_What to produce_: Output range, inclusive: from the line containing "รายชื่องานและการรับงาน (1256, 44)" to the line containing "mitgliederverwaltung@nrv.de (142, 689)". Restate those lines from the data below word for word and only those.

[Saved data entries]
Segment Open
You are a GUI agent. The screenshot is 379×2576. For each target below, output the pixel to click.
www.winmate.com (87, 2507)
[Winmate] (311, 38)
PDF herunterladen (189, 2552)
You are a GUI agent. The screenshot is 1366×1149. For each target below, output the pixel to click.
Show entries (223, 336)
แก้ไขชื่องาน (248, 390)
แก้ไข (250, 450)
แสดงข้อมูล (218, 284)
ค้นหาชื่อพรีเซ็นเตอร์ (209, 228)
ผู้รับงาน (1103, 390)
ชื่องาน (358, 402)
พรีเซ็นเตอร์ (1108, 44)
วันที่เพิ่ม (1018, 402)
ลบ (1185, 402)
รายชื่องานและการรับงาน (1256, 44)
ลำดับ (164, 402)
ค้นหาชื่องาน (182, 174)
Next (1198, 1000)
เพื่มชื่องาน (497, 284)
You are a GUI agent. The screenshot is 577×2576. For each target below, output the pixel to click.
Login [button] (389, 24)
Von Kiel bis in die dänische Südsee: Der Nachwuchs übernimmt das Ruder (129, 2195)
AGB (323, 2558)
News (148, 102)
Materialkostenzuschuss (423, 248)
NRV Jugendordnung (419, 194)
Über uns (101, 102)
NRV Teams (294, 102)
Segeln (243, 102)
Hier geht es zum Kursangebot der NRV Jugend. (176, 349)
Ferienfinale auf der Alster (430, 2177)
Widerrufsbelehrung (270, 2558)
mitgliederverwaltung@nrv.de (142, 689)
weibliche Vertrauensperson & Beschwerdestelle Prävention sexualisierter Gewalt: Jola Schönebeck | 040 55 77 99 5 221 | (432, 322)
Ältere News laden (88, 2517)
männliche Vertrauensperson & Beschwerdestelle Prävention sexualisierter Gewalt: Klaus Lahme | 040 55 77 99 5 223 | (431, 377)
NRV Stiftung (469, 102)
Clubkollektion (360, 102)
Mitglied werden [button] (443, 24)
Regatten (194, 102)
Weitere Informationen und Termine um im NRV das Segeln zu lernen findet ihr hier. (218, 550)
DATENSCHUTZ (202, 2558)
Segment Closed
_Exercise output_:
รายชื่องานและการรับงาน (1256, 44)
ลำดับ (164, 402)
ค้นหาชื่องาน (182, 174)
Next (1198, 1000)
เพื่มชื่องาน (497, 284)
You are a GUI agent. The screenshot is 577×2576. For each target below, output the pixel to click.
Login [button] (389, 24)
Von Kiel bis in die dänische Südsee: Der Nachwuchs übernimmt das Ruder (129, 2195)
AGB (323, 2558)
News (148, 102)
Materialkostenzuschuss (423, 248)
NRV Jugendordnung (419, 194)
Über uns (101, 102)
NRV Teams (294, 102)
Segeln (243, 102)
Hier geht es zum Kursangebot der NRV Jugend. (176, 349)
Ferienfinale auf der Alster (430, 2177)
Widerrufsbelehrung (270, 2558)
mitgliederverwaltung@nrv.de (142, 689)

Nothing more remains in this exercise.